(2026-04-09) Procopio This Is The Hidden Killer Of Remote Work Productivity It Starts With Jira
Joe Procopio: This Is the Hidden Killer Of Remote Work Productivity, It Starts With Jira
Further, I had already started pulling threads on the lack-of-results problems by that point. And I was pretty quick to discover that the problem wasn’t the fact that the employees were working remotely, it was the way they were working. The problem stemmed from an evolution that had taken place well after remote work had become the norm.
See, by this time, early 2023, the pandemic lockdowns had already pushed development collaborative tools — Jira, Confluence, Trello, Miro, and their methodological partners-in-crime Agile and Scrum — into a full-blown platform collaboration party. Zoom and Teams and GSuite and 365 were just itching to fill calendars full of collaborative work-sessions, well-attended status-meetings, team-wide stand-ups, company-wide post-mortems, and individual focus-time blockoffs.
you might not have even noticed, but standard meeting protocol has shifted from a back-and-forth series of attempts to herd cats into the same room to, “Just drop some time on my calendar.” And people did just that.
One of the strategies I use to unblock a blocked company is to talk to people face to face, so I can ask hard questions and get real answers. One of the first roadblocks to employing that strategy is perpetually opening people’s calendars and finding zero time available over the coming two weeks (at least).
The ironic thing is that they’re not “busy.” But they sure look “busy.” It’s right there on their calendars.
I’ll tell you why and how to get out of the doom loop.
As someone who built my own consulting firm and lived off billable hours from myself and others, I’ve gotten really good at keeping and mandating detailed timesheets, even if they’re just for me
That’s one answer right there. You can mandate people keep detailed records of what they do. They’ll hate it, and probably be bad at it. But I bring it up not as a solution, but to color the “why” of the problem.
If we’re not collaborating, interfacing, interacting, or communicating, we have a hard time connecting our own efforts to the greater efforts of the company, let alone the customer. Management (not leadership) has figured this out. The result? OKRs, QBRs, KPIs, metrics, dashboards, groomings, retros, and a slew of other productivity theater garbage that results in checkboxes, clicks, points, scores, ratios, and… meetings.
In other words, if what you did isn’t logged in some Atlassian database, it never happened, and you don’t get credit for your effort. This is what is driving meeting bloat, in fact it’s driving almost all productivity-theater bloat, and nine times out of ten, the tools themselves encourage the behavior. (legibility)
So what’s the fix?
Your entire organization needs to get comfortable with the lack of face time and reduce its dependency on the checking of checklists.
It starts with removing the influence of “project heroes.” These are the people who are constantly “busy,” putting out fires, completing tasks, driving initiatives, conducting meetings, giving presentations. (glue people, etc)
Then you have to constantly underline the critical nature of “time to not think.” And you have to explain it.
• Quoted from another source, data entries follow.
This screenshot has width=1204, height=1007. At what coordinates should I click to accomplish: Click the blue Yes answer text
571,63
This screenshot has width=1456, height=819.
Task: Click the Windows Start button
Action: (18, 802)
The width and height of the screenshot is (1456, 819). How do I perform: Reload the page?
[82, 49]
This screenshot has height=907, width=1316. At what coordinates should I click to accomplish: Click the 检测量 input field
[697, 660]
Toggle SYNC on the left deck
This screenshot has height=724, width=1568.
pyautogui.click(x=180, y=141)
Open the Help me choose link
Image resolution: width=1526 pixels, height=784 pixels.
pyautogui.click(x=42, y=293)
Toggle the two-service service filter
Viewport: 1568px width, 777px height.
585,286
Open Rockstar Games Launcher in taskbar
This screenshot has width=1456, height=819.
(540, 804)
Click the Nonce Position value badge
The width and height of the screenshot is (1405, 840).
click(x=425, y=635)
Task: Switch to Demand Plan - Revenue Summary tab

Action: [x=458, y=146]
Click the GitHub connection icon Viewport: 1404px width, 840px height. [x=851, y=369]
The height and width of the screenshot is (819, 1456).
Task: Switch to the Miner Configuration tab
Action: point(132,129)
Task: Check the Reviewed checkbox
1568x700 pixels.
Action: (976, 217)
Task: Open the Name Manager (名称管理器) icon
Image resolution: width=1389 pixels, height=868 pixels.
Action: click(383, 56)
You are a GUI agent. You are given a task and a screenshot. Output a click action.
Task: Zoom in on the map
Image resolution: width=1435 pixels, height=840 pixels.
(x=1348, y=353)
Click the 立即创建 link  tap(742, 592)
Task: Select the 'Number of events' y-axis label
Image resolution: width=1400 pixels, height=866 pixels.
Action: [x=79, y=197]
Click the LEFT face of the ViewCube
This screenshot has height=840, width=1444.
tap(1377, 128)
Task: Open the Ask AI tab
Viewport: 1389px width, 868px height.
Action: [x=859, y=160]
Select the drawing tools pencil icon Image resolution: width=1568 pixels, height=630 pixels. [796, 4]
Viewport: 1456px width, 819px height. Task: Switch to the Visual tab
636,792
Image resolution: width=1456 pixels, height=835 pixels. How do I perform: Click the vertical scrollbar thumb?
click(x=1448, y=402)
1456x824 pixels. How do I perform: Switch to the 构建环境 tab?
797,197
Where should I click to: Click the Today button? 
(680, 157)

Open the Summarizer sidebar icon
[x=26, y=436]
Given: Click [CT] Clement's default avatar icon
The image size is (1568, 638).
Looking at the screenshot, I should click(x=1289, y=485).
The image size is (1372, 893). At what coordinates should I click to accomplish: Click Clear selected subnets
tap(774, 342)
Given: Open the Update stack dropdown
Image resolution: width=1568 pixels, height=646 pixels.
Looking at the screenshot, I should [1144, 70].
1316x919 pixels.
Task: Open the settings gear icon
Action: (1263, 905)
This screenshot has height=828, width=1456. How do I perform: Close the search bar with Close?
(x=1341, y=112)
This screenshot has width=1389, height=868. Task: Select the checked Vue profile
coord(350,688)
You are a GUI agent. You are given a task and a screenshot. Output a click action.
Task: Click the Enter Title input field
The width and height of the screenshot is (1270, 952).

Here’s how I simplify it.
My method of writing is to write the first draft all at once, then I walk away and come back later, at least a couple hours later, and then I read the draft all the way through before I do anything else with it. What I discover, every single time, is that the draft is a completely different thing than what I thought I wrote, and it’s usually much worse than it was when I walked away, even though nothing had changed.
In a remote environment, you have to commit to focus time and talking-through-it time, and even “not-thinking time.”
Encourage the saying of no (just say no). No to the unnecessary meetings, no to the inclusion of anyone who isn’t hands-on involved, no to the cascading endless public documentation of every muscle twitch. No to the inevitable bloat.
And for you company leaders, your people aren’t going to do this on their own. You have to mandate it, promote it, and most importantly, live it. It starts with half your calendar being open every week and staying that way.
I think a big factor is the lack of coherent business strategy, making it hard to align on
- what's worth doing now/next (Most Important Task)
- what part of that drives the value (incremental/iterative)
and the lack of a (clear/crisp) Writing culture (Org Writing Practices) makes it easier to hide/ignore that incoherence/incongruence.